Record set
◆ ◆ ◆ ◆ ◆

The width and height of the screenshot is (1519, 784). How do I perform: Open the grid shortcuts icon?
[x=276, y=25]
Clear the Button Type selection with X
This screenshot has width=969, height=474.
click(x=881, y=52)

◆ ◆ ◆ ◆ ◆

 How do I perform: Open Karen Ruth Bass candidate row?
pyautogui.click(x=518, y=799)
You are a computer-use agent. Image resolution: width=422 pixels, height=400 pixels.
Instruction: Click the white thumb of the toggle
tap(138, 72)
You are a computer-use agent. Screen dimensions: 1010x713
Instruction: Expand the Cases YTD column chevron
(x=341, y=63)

◆ ◆ ◆ ◆ ◆

Directive
Reproduce the material from the line that contains "You are a computer-use agent. Image" through the line that contains "(x=341, y=63)", swapping "chevron" for "arrow" and leaving everything else unchanged. Return only those lines.

The reply
You are a computer-use agent. Image resolution: width=422 pixels, height=400 pixels.
Instruction: Click the white thumb of the toggle
tap(138, 72)
You are a computer-use agent. Screen dimensions: 1010x713
Instruction: Expand the Cases YTD column arrow
(x=341, y=63)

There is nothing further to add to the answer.